• _Records provided_:
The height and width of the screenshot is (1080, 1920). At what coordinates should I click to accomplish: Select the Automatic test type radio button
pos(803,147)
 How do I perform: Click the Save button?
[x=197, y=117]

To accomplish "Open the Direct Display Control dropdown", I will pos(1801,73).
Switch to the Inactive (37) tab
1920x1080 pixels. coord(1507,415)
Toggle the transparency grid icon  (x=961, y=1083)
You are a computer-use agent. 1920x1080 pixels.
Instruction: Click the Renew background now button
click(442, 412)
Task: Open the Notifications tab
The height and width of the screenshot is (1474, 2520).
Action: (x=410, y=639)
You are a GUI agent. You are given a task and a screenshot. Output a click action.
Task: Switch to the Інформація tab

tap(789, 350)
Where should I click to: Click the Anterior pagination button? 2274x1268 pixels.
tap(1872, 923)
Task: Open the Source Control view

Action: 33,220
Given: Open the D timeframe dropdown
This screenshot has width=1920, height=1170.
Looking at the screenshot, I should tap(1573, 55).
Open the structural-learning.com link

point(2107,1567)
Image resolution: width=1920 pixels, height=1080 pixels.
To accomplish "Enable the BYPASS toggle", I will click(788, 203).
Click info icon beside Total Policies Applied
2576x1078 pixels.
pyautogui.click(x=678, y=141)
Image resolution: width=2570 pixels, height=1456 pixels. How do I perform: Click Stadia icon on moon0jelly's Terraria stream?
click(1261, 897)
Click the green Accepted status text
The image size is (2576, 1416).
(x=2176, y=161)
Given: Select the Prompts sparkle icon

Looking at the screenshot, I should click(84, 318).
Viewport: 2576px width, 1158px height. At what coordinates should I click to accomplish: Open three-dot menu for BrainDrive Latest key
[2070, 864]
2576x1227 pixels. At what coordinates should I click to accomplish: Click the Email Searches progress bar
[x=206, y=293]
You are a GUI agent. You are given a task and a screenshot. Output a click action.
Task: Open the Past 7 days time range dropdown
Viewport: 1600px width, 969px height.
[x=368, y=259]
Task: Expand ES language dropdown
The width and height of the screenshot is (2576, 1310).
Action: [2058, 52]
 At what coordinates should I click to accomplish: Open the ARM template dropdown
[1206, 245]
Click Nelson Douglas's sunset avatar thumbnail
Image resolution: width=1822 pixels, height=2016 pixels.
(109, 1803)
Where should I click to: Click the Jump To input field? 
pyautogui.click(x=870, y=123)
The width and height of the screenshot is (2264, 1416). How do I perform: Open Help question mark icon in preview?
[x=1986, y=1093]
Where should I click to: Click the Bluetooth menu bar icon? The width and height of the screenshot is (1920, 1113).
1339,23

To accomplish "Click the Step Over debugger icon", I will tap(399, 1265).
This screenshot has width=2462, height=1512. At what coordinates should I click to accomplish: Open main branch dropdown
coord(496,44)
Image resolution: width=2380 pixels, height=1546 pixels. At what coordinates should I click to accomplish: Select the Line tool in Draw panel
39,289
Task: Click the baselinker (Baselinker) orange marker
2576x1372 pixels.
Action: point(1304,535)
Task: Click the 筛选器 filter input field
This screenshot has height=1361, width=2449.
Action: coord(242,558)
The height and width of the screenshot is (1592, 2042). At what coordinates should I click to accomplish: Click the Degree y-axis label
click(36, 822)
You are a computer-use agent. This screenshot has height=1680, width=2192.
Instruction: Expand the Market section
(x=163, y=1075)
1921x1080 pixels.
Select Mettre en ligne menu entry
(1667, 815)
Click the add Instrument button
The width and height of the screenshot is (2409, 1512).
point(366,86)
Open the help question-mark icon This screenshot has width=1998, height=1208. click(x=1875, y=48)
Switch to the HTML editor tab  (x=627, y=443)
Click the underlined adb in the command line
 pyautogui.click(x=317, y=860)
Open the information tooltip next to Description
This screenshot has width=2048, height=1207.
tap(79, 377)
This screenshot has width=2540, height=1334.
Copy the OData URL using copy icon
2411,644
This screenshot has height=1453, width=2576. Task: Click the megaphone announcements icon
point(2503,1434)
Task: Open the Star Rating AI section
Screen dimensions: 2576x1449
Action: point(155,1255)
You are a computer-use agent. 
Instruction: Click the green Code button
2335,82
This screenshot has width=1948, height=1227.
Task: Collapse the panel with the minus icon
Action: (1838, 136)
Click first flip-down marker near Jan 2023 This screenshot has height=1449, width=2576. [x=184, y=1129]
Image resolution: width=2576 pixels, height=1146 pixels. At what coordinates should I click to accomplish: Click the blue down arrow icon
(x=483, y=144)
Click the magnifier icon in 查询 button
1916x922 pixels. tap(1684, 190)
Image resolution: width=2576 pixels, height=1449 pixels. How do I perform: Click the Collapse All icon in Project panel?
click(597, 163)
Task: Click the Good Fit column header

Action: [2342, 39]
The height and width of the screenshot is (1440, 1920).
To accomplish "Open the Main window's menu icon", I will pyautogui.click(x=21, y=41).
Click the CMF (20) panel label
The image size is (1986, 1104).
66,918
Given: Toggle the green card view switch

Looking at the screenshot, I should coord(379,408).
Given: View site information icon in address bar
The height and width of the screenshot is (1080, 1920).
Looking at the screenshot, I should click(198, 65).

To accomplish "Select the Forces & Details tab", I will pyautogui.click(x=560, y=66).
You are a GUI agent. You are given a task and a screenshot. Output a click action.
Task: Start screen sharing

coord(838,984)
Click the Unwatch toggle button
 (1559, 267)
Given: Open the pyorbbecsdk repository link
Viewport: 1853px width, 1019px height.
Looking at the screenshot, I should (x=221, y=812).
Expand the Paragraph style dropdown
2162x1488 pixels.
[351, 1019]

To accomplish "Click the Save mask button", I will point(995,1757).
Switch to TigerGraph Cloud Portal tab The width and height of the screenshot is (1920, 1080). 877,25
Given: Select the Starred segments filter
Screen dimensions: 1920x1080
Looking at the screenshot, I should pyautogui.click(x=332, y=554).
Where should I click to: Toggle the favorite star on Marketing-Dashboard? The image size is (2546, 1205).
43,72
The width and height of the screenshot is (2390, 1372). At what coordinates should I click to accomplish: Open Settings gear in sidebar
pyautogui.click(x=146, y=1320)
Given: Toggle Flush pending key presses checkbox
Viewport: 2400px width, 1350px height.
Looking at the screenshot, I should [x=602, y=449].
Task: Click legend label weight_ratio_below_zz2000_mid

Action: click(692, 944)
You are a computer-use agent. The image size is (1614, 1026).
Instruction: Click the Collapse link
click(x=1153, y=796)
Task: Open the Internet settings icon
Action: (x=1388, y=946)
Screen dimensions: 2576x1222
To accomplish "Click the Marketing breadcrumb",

• _Activity_: Reproduce every record exactly, line by line.

• _Response box_:
The height and width of the screenshot is (1080, 1920). At what coordinates should I click to accomplish: Select the Automatic test type radio button
pos(803,147)
 How do I perform: Click the Save button?
[x=197, y=117]

To accomplish "Open the Direct Display Control dropdown", I will pos(1801,73).
Switch to the Inactive (37) tab
1920x1080 pixels. coord(1507,415)
Toggle the transparency grid icon  (x=961, y=1083)
You are a computer-use agent. 1920x1080 pixels.
Instruction: Click the Renew background now button
click(442, 412)
Task: Open the Notifications tab
The height and width of the screenshot is (1474, 2520).
Action: (x=410, y=639)
You are a GUI agent. You are given a task and a screenshot. Output a click action.
Task: Switch to the Інформація tab

tap(789, 350)
Where should I click to: Click the Anterior pagination button? 2274x1268 pixels.
tap(1872, 923)
Task: Open the Source Control view

Action: 33,220
Given: Open the D timeframe dropdown
This screenshot has width=1920, height=1170.
Looking at the screenshot, I should tap(1573, 55).
Open the structural-learning.com link

point(2107,1567)
Image resolution: width=1920 pixels, height=1080 pixels.
To accomplish "Enable the BYPASS toggle", I will click(788, 203).
Click info icon beside Total Policies Applied
2576x1078 pixels.
pyautogui.click(x=678, y=141)
Image resolution: width=2570 pixels, height=1456 pixels. How do I perform: Click Stadia icon on moon0jelly's Terraria stream?
click(1261, 897)
Click the green Accepted status text
The image size is (2576, 1416).
(x=2176, y=161)
Given: Select the Prompts sparkle icon

Looking at the screenshot, I should click(84, 318).
Viewport: 2576px width, 1158px height. At what coordinates should I click to accomplish: Open three-dot menu for BrainDrive Latest key
[2070, 864]
2576x1227 pixels. At what coordinates should I click to accomplish: Click the Email Searches progress bar
[x=206, y=293]
You are a GUI agent. You are given a task and a screenshot. Output a click action.
Task: Open the Past 7 days time range dropdown
Viewport: 1600px width, 969px height.
[x=368, y=259]
Task: Expand ES language dropdown
The width and height of the screenshot is (2576, 1310).
Action: [2058, 52]
 At what coordinates should I click to accomplish: Open the ARM template dropdown
[1206, 245]
Click Nelson Douglas's sunset avatar thumbnail
Image resolution: width=1822 pixels, height=2016 pixels.
(109, 1803)
Where should I click to: Click the Jump To input field? 
pyautogui.click(x=870, y=123)
The width and height of the screenshot is (2264, 1416). How do I perform: Open Help question mark icon in preview?
[x=1986, y=1093]
Where should I click to: Click the Bluetooth menu bar icon? The width and height of the screenshot is (1920, 1113).
1339,23

To accomplish "Click the Step Over debugger icon", I will tap(399, 1265).
This screenshot has width=2462, height=1512. At what coordinates should I click to accomplish: Open main branch dropdown
coord(496,44)
Image resolution: width=2380 pixels, height=1546 pixels. At what coordinates should I click to accomplish: Select the Line tool in Draw panel
39,289
Task: Click the baselinker (Baselinker) orange marker
2576x1372 pixels.
Action: point(1304,535)
Task: Click the 筛选器 filter input field
This screenshot has height=1361, width=2449.
Action: coord(242,558)
The height and width of the screenshot is (1592, 2042). At what coordinates should I click to accomplish: Click the Degree y-axis label
click(36, 822)
You are a computer-use agent. This screenshot has height=1680, width=2192.
Instruction: Expand the Market section
(x=163, y=1075)
1921x1080 pixels.
Select Mettre en ligne menu entry
(1667, 815)
Click the add Instrument button
The width and height of the screenshot is (2409, 1512).
point(366,86)
Open the help question-mark icon This screenshot has width=1998, height=1208. click(x=1875, y=48)
Switch to the HTML editor tab  (x=627, y=443)
Click the underlined adb in the command line
 pyautogui.click(x=317, y=860)
Open the information tooltip next to Description
This screenshot has width=2048, height=1207.
tap(79, 377)
This screenshot has width=2540, height=1334.
Copy the OData URL using copy icon
2411,644
This screenshot has height=1453, width=2576. Task: Click the megaphone announcements icon
point(2503,1434)
Task: Open the Star Rating AI section
Screen dimensions: 2576x1449
Action: point(155,1255)
You are a computer-use agent. 
Instruction: Click the green Code button
2335,82
This screenshot has width=1948, height=1227.
Task: Collapse the panel with the minus icon
Action: (1838, 136)
Click first flip-down marker near Jan 2023 This screenshot has height=1449, width=2576. [x=184, y=1129]
Image resolution: width=2576 pixels, height=1146 pixels. At what coordinates should I click to accomplish: Click the blue down arrow icon
(x=483, y=144)
Click the magnifier icon in 查询 button
1916x922 pixels. tap(1684, 190)
Image resolution: width=2576 pixels, height=1449 pixels. How do I perform: Click the Collapse All icon in Project panel?
click(597, 163)
Task: Click the Good Fit column header

Action: [2342, 39]
The height and width of the screenshot is (1440, 1920).
To accomplish "Open the Main window's menu icon", I will pyautogui.click(x=21, y=41).
Click the CMF (20) panel label
The image size is (1986, 1104).
66,918
Given: Toggle the green card view switch

Looking at the screenshot, I should coord(379,408).
Given: View site information icon in address bar
The height and width of the screenshot is (1080, 1920).
Looking at the screenshot, I should click(198, 65).

To accomplish "Select the Forces & Details tab", I will pyautogui.click(x=560, y=66).
You are a GUI agent. You are given a task and a screenshot. Output a click action.
Task: Start screen sharing

coord(838,984)
Click the Unwatch toggle button
 (1559, 267)
Given: Open the pyorbbecsdk repository link
Viewport: 1853px width, 1019px height.
Looking at the screenshot, I should (x=221, y=812).
Expand the Paragraph style dropdown
2162x1488 pixels.
[351, 1019]

To accomplish "Click the Save mask button", I will point(995,1757).
Switch to TigerGraph Cloud Portal tab The width and height of the screenshot is (1920, 1080). 877,25
Given: Select the Starred segments filter
Screen dimensions: 1920x1080
Looking at the screenshot, I should pyautogui.click(x=332, y=554).
Where should I click to: Toggle the favorite star on Marketing-Dashboard? The image size is (2546, 1205).
43,72
The width and height of the screenshot is (2390, 1372). At what coordinates should I click to accomplish: Open Settings gear in sidebar
pyautogui.click(x=146, y=1320)
Given: Toggle Flush pending key presses checkbox
Viewport: 2400px width, 1350px height.
Looking at the screenshot, I should [x=602, y=449].
Task: Click legend label weight_ratio_below_zz2000_mid

Action: click(692, 944)
You are a computer-use agent. The image size is (1614, 1026).
Instruction: Click the Collapse link
click(x=1153, y=796)
Task: Open the Internet settings icon
Action: (x=1388, y=946)
Screen dimensions: 2576x1222
To accomplish "Click the Marketing breadcrumb",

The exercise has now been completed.